Accolto da applausi e commozione alla 72. Mostra del Cinema di Venezia, solo oggi e domani sarà al cinema Heart Of A Dog, il viaggio cinematografico di Laurie Anderson nel continente dell’amore, della morte e del linguaggio. Incentrato su Lolabelle – l’adorato rat terrier dell’autrice morto nel 2011 – il film è un saggio personale che intreccia ricordi di infanzia, video diari, riflessioni filosofiche sul concetto buddista della vita dopo la morte, oltre a una serie di tributi sinceri e sentiti agli artisti, agli scrittori, ai musicisti e ai pensatori che l’hanno ispirata.

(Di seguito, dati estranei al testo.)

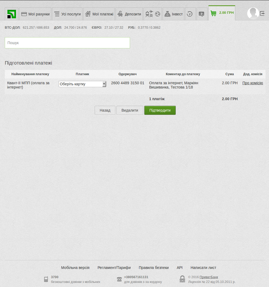Open the history clock icon

(x=190, y=14)
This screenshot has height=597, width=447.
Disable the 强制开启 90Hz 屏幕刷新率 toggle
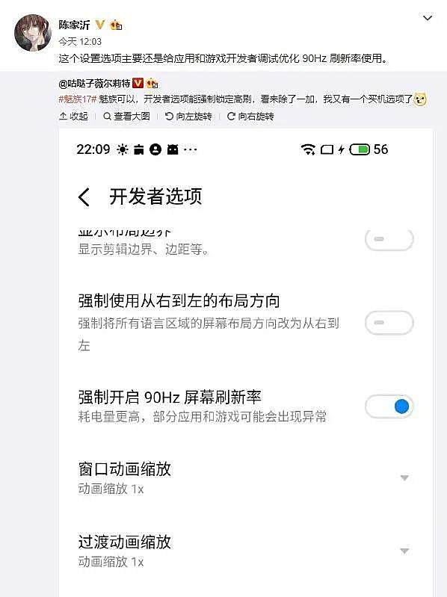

Inframmezzando una personalissima narrazione e originali composizioni di violino, animazione disegnata a mano, filmini di famiglia in 8 millimetri e opere d’arte, Heart Of A Dog avvolge gli spettatori con un linguaggio visivo ipnotico: un collage realizzato a partire dai materiali grezzi della vita e dell’arte della Anderson. Lou Reed -il compianto marito dell’artista, a cui il film è dedicato- interpreta la coda musicale del film, con il suo brano Turning Time Around.
“In quanto artista – spiega Laurie Anderson – ho realizzato musiche, dipinti, installazioni, sculture e opere teatrali. Ma più di ogni altra cosa, sono una cantastorie”. La scelta di fare Heart of a Dog è stata un modo per tradurre il suo lavoro in una forma nuova che non aveva mai utilizzato: “questa è stata la prima volta che ho cercato di collegare delle storie in un film dalla struttura narrativa flessibile usando le immagini e l’animazione per completare le frasi”. La questione al centro del film è: che cosa sono le storie? Come vengono realizzate e come vengono raccontate? Lungo tutto il percorso la Anderson è stata guidata “dallo spirito di David Foster Wallace e dalla sua affermazione “Ogni storia d’amore è una storia di fantasmi” è stata il mio mantra”.
Nel contesto di una carriera eclettica che comprende musica, teatro, disegno, elettronica, performance, Laurie Anderson negli ultimi anni ha ideato spettacoli che utilizzano in modo innovativo lo spazio. Rompendo con gli schemi convenzionali del formato documentario e del film saggio, il lungometraggio di Laurie Anderson, il primo dal suo concert movie del 1986 Home Of The Brave, è un distillato del suo inconfondibile stile e dei suoi principali temi, tra i quali l’utilizzo di elementi multimediali, una fascinazione per il linguaggio e un impegno artistico con la tecnologia.
Gran parte del film è stato girato con una serie di piccole videocamere digitali, tra cui un iPhone, una videocamera drone e una GoPro. La semplice sequenza di animazione utilizzata come surreale capitolo iniziale del film, nella quale Laurie Anderson sogna di partorire Lolabelle, è stata realizzata dall’artista stessa.
La Anderson realizza qui anche inquietanti collegamenti tra la cultura della sorveglianza permanente post 11 settembre a Lower Manhattan, dove l’artista vive e lavora, e l’ossessione del governo americano per la raccolta di informazioni digitalizzate, salvate in quello che è ormai sinistramente conosciuta come la Cloud. “Cosa se ne fanno delle nostre informazioni?“, si domanda Laurie Anderson. “La conversazione che hai avuto con il tuo capo due giorni fa è parcheggiata lassù sulla Cloud, ma a che scopo? L’idea mi affascinava al punto da chiedermi per quale motivo registriamo così tante cose. Volevo collegare il concetto di cielo con quello di paura, ma anche con quello di libertà“.
“Ciao, testolina ossuta. Ti amerò per sempre”.